There has been a long-running legal dispute over the ownership of records from St Joseph’s Industrial School, Glin, which include indentures likened to “slave documents” that reveal the licensing out of schoolboys to “masters”.
It culminated in a ruling by Judge Deirdre Gearty at Limerick District Court last week ordering Tom Wall to return them to the European province of the Congregation of the Christian Brothers within four weeks.
Mr Wall’s decision to appeal the ruling will allow him to retain the documents, which have been in his possession for half a century, for a little while longer.
In addition to personal records, the documents in his possession include withheld letters to and from family members and photographs of the boys detained in the industrial senior school from 1872 to 1966.
Mr Wall, who was Glin Castle’s head gardener for more than four decades, told The Irish Times that he acquired the documents as a young man while working as a labourer at St Joseph’s Industrial School after his release.
The school closed in 1966 and the premises was sold in 1973, at which time he was asked to move ledgers from the head office to the superior’s car and to burn any other documents.
“We started to burn the records on the lawn and, at that stage, I said [to the superior] that there could be something there on me,” said Mr Wall, who spent 13 years at the institution after being sent to live in the school’s infirmary aged just three.
He insists that the superior told him to take anything he might want. Mr Wall took two boxes of documents and stored them in an attic in Glin, where they remained untouched for 40 years.
The ensuing ownership battle between Mr Wall and the Christian Brothers began in 2015 when the lifelong Glin resident donated the collection of records to the University of Limerick’s Glucksman Library archives.
In March 2017, the dispute was raised in the Dáil by Limerick TD Niall Collins, who suggested the State might intervene and claim the papers.
Mr Collins received a letter from then Province Leader of the Christian Brothers, Br Edmund Garvey, clarifying that the order sought the records to ensure its archives, which are located in Marino, Dublin, were “as complete as possible”.

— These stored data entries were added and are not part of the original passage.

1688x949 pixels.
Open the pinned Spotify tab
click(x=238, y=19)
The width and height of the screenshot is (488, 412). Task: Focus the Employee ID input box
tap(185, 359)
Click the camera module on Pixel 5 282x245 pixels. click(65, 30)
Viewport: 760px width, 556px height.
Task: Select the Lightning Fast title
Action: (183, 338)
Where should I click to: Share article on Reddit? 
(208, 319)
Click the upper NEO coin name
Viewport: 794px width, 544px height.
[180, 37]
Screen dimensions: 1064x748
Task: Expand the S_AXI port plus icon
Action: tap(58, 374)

He noted that the collection contains “important family history helpful in assisting any inquiries from former residents”.

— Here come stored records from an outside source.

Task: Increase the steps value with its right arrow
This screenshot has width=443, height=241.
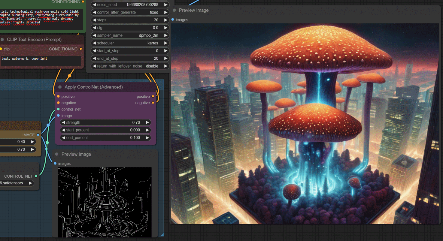Action: click(165, 20)
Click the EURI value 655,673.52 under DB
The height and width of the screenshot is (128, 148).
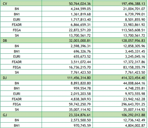tap(82, 56)
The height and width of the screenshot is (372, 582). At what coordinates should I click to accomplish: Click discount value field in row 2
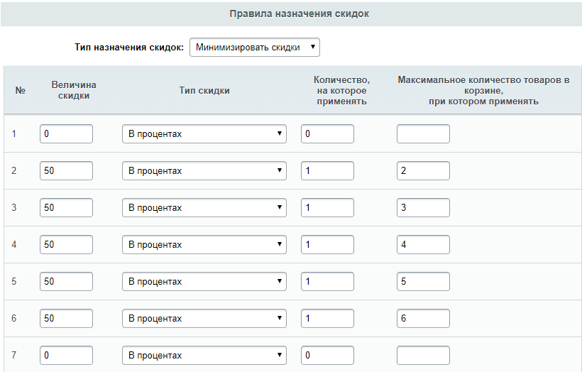(66, 171)
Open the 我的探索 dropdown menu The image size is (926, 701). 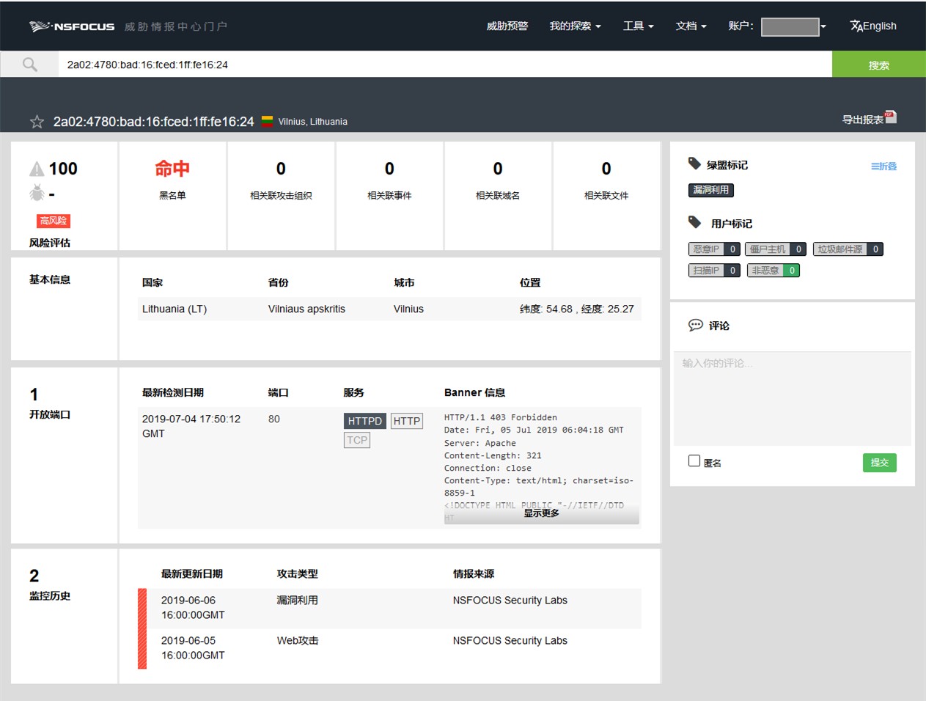(575, 26)
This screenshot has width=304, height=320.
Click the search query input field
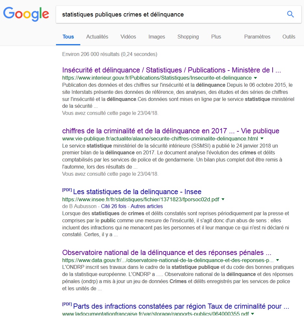tap(168, 14)
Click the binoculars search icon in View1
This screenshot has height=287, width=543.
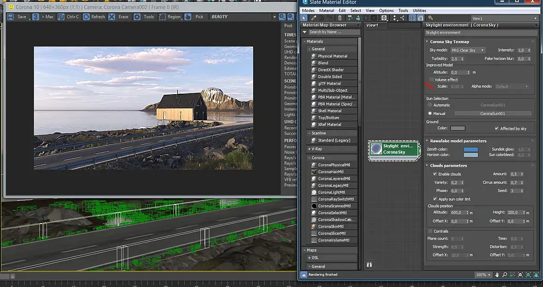point(369,265)
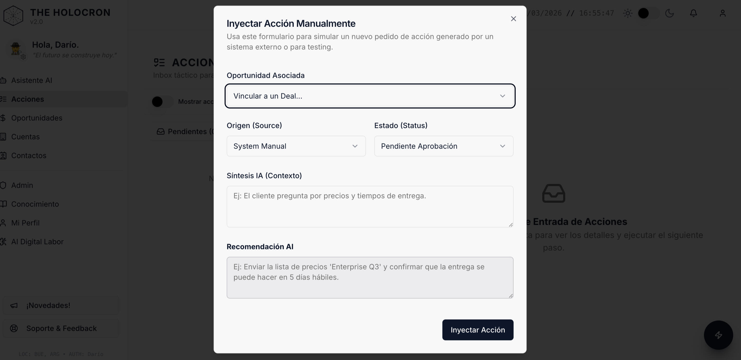Toggle the light/dark theme switch
This screenshot has height=360, width=741.
tap(648, 13)
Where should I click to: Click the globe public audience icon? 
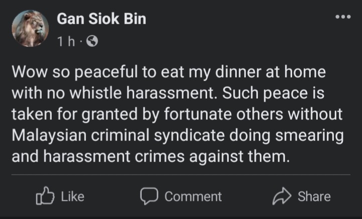92,42
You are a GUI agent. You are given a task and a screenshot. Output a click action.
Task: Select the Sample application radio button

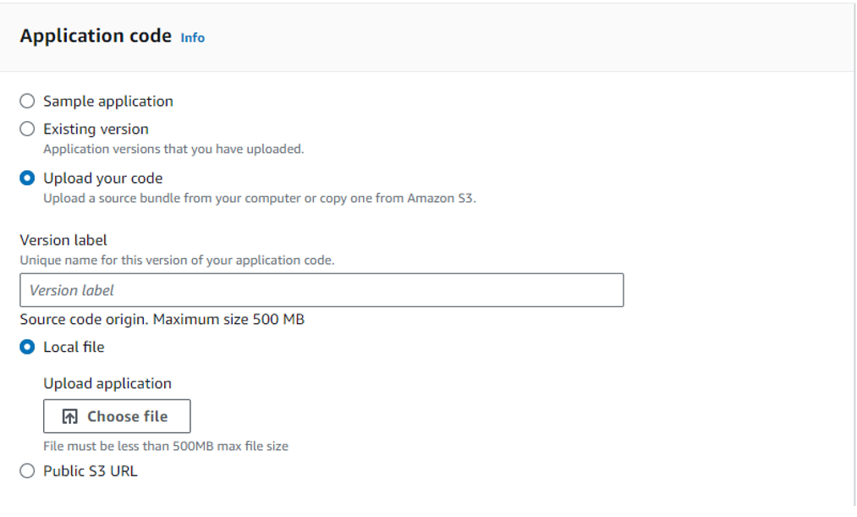pos(26,101)
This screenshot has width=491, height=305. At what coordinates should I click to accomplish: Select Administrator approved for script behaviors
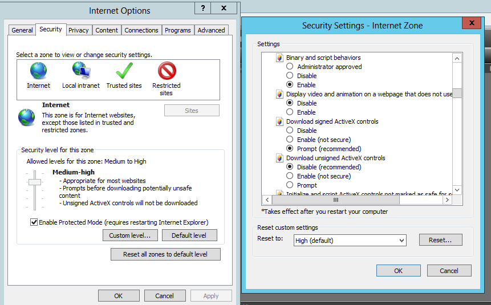pos(290,67)
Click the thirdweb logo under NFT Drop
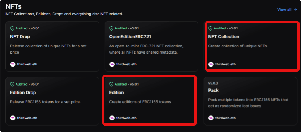Screen dimensions: 301x132 click(13, 64)
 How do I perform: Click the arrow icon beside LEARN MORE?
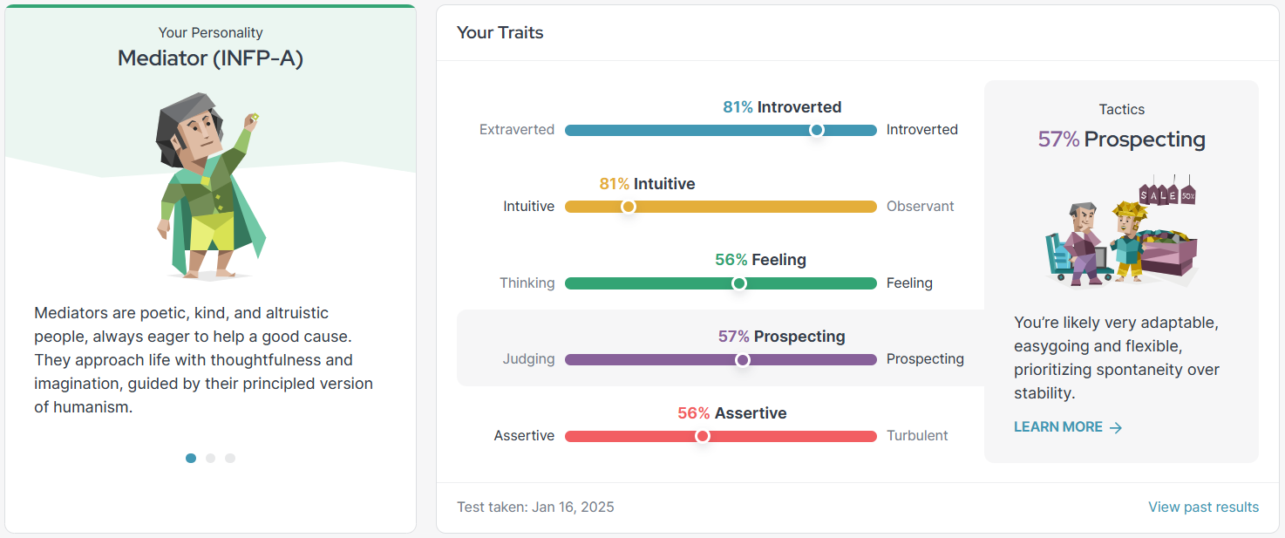pos(1115,427)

Mr Wall believes the Christian Brothers are eager to put the records “out of the way” and fears they will “never again see the light of day”.
He said the indentures prove St Joseph’s schoolboys were signed over to masters and “never got a cent” for the work they did.

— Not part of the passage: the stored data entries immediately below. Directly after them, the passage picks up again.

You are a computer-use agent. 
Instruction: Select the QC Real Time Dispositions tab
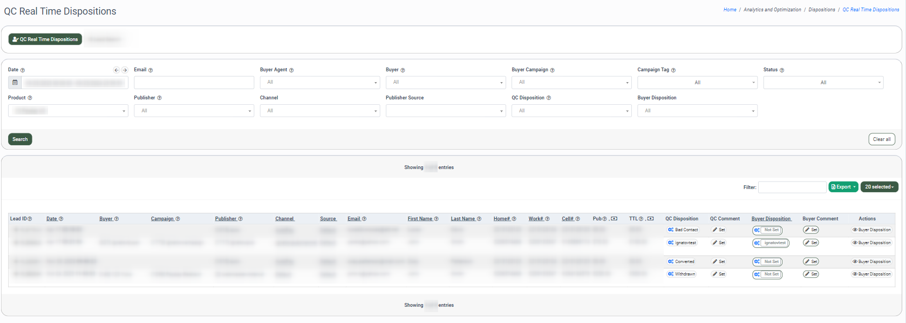[45, 39]
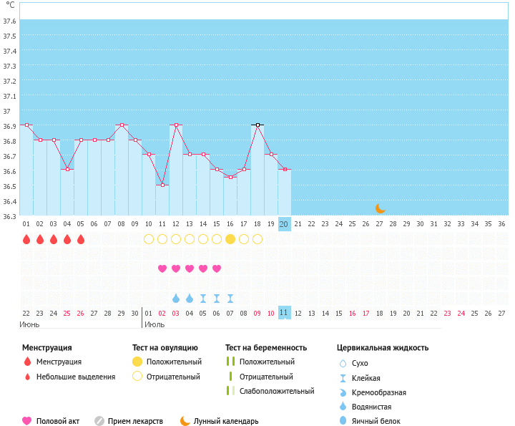Select the sticky cervical fluid icon on day 16
This screenshot has width=515, height=426.
click(x=230, y=298)
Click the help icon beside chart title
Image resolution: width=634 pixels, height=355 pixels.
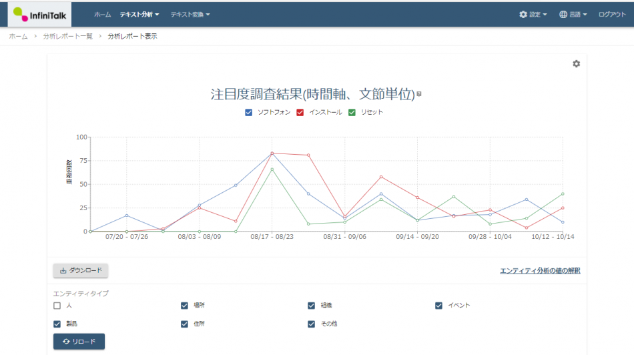(419, 94)
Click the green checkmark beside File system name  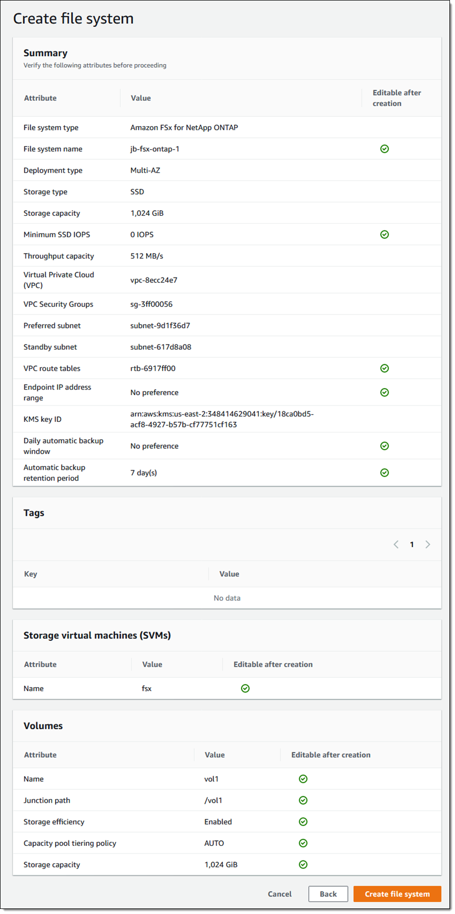pos(384,149)
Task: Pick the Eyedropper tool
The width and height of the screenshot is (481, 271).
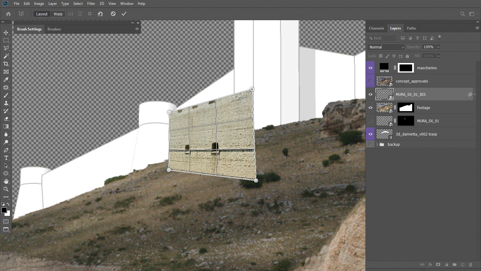Action: (6, 80)
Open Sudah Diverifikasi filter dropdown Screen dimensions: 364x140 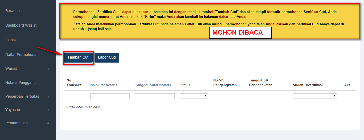coord(314,96)
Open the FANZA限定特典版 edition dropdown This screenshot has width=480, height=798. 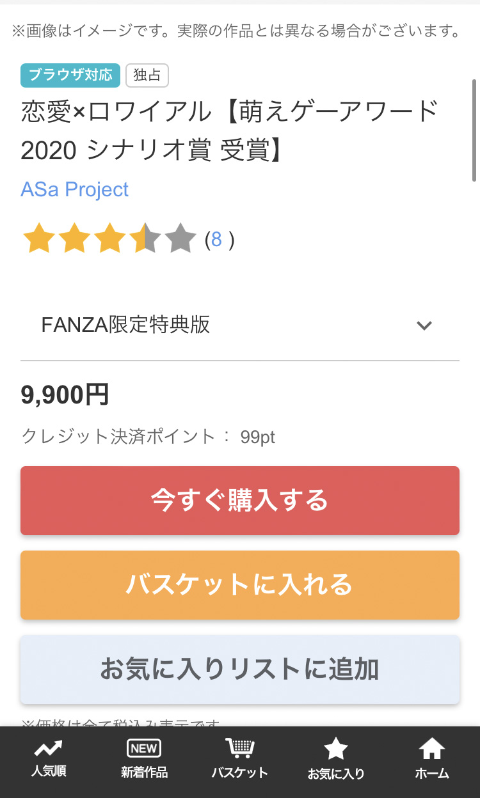125,325
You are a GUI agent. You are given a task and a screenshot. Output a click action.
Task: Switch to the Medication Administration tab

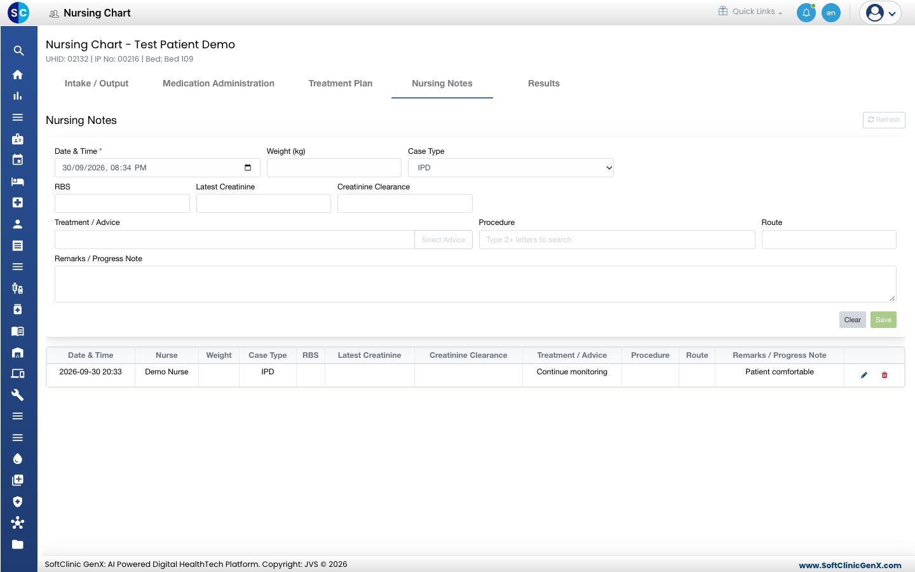(x=219, y=83)
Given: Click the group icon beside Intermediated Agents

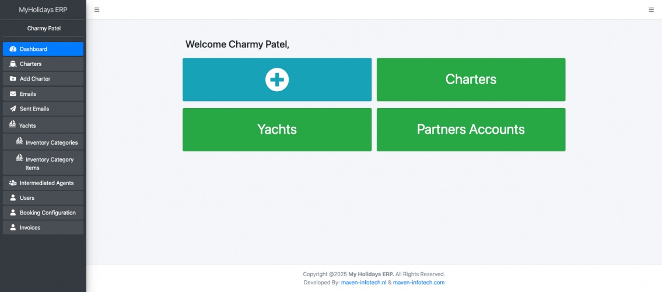Looking at the screenshot, I should 13,183.
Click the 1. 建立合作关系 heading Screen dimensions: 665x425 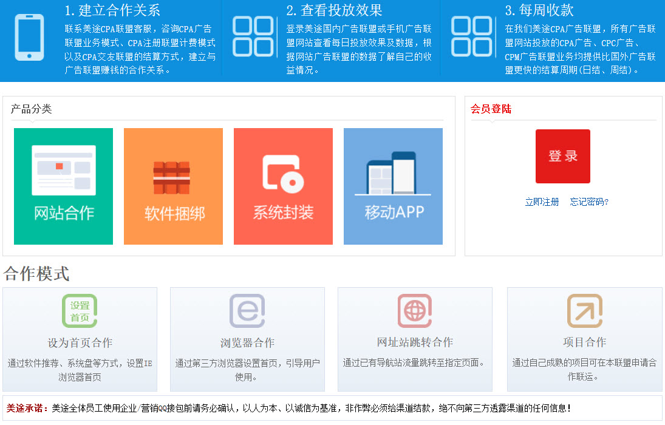coord(112,10)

They were looked upon by local employers as a source of cheap labour.
“The boys would be no good to them after three or four years as they would be entitled to be paid properly so they’d get another lad on,” he said.
The order was approached for comment on the contents of the indentures but no response was received.
Mr Wall was not sued for the documents by the European province of the Congregation of the Christian Brothers but, through a representative member, Br Michael Murray, who has no obvious relation to the former Glin industrial school or the events during which the records changed hands five decades ago.
Nominating an individual member to act as a plaintiff is a controversial legal tactic of the Christian Brothers. A 2017 Supreme Court ruling cleared unincorporated associations (such as religious orders) of any legal responsibility as a collective group, with liability lying instead with the members of such associations.
In legal cases taken against the congregation, however, the Christian Brothers often refuse to nominate a defendant – leaving claimants with little choice but to sue all known members of the order at the time of the alleged offence.
Mr Wall (74), who is outspoken about the physical and sexual abuse he suffered at the notorious Glin industrial school from the age of eight to 15, has no desire to keep the records personally and had planned to donate them to the State or public archives.
“Those of us that have been abused and raped in the industrial schools shouldn’t have to go to the Christian Brothers to get our records,” he said. “Anybody who abuses you and rapes you doesn’t keep your records to help you. Anybody in the right state of mind wouldn’t believe that.”
He also claimed that on a 2015 visit to the Christian Brothers Province Centre in Marino, he viewed the archives and found the collection of industrial school records to comprise just one shelf.
Other than those currently in his possession, he is not aware of any similar documents that exist outside the hands of the congregation.
Mr Wall is entitled to retain all Glin documents until the case is reheard in the Circuit Court at a later date.